How do I identify a file type?

40 views
Skip to first unread message

David Storrs

unread,
Jun 29, 2018, 12:24:16 PM6/29/18
to Racket Users
I'd like to be able to answer the question "Is this file gzipped?" without depending on file extensions, much like the Unix CLI utility 'file'.  I've looked through the compression docs (https://docs.racket-lang.org/file/gzip.html and also zip and tar) but been unable to find anything that seems appropriate.  There's 'file-creator-and-type' which might work but is Mac specific.  There's various things with 'file-type' in the name but they are all inappropriate -- graphics items or etc.

Can someone point me to the right part of the FM?

Neil Van Dyke

unread,
Jun 29, 2018, 12:54:09 PM6/29/18
to David Storrs, Racket Users
I'm not aware of one, but three ways to get lots of Unix `file`
program-like functionality:

* Quick: Make Racket FFI to the `magic` C library.  The code might be
quick to write, but you get problems of making sure the library is
available, and risks of pulling more potentially-imperfect C code into
your Racket process (where it could cause very hard-to-debug problems).

* Also quick: Carefully call the `file` program (if available on the
host system) as a host OS process from Racket, and parse the stdout
output, and catch any stderr, to translate into return values and
exceptions.

* Solid: Make a Racket package that parses the `magic` file into Racket
syntax objects, and uses `syntax-parse` to convert those to Racket code,
all at syntax expansion time.  This might also be a demo of Racket's
language support, to get a safe and modern execution of some important
legacy code in an obscure language (or some story like that).

David Storrs

unread,
Jun 29, 2018, 1:01:17 PM6/29/18
to Neil Van Dyke, Racket Users
I'm actually working on a library right now that will examine the file for signatures as listed here: https://en.wikipedia.org/wiki/List_of_file_signatures and let you get various bits of metadata.  I'll post it to the package server as soon as it's ready, although it will be very minimal to start.

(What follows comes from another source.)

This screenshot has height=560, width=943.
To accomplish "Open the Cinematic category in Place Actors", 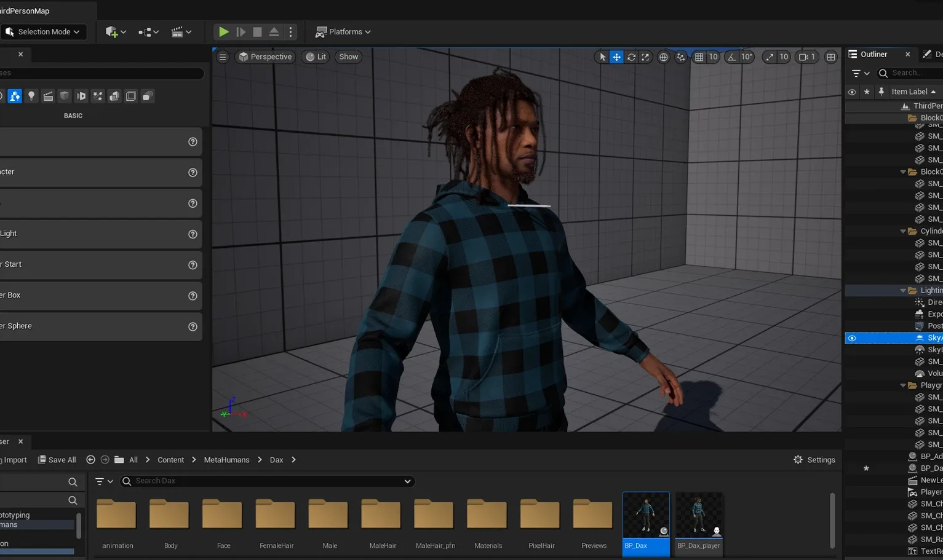I will [x=48, y=96].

Also, maybe I'm thick, but why would it need to be syntax objects?  I had been intending to have it simply work off either a file path or a port and return relevant data, e.g   (file-type "/tmp/foo") -> 'gzip   

Neil Van Dyke

unread,
Jun 29, 2018, 1:07:26 PM6/29/18
to David Storrs, Racket Users
David Storrs wrote on 06/29/2018 01:01 PM:
>
> * Solid: Make a Racket package that parses the `magic` file into
> Racket syntax objects, and uses `syntax-parse` to convert those to
> Racket code, all at syntax expansion time.  This might also be a
> demo of Racket's language support, to get a safe and modern
> execution of some important legacy code in an obscure language (or
> some story like that).
>
[...]
> why would it need to be syntax objects?

Sorry, I should've explained my understanding.

Historically, IIRC, at least one version of the `file` program has its
logic specified not in C code, but in a file called `magic`, or
something like that.

So, perhaps one could "expand" the language of that file into Racket
code that is then compiled.

And often one good way to do that in Racket is to parse the input
language into something like an abstract syntax tree of Racket syntax
objects, and then use `syntax-parse` and/or other programmatic syntax
transformation to turn those syntax objects into syntax objects for
`racket/base` code that implements the language for that syntax.

David Storrs

unread,
Jun 29, 2018, 1:13:52 PM6/29/18
to Neil Van Dyke, Racket Users
Ah, I see.  It seems like relying on the 'magic' file represents a weakness and a potential portability issue.  My plan had been to have a directory named 'definitions' and fill it with a set of tiny files, each of which exports a hash describing one file format.  The main.rkt would read all files in this directory and use their data to interpret whatever file you throw at it.  This would allow new file types to be added simply by adding a new file to the 'definitions' directory and everything would Just Work from there.  Does this seem like a sensible way to do it?

Eric Griffis

unread,
Jun 29, 2018, 1:45:47 PM6/29/18
to David Storrs, Neil Van Dyke, Racket Users
The (modern) magic file format is rich and well documented. Just `man 5 magic` or google it. If you care about windows users, this approach is not so portable.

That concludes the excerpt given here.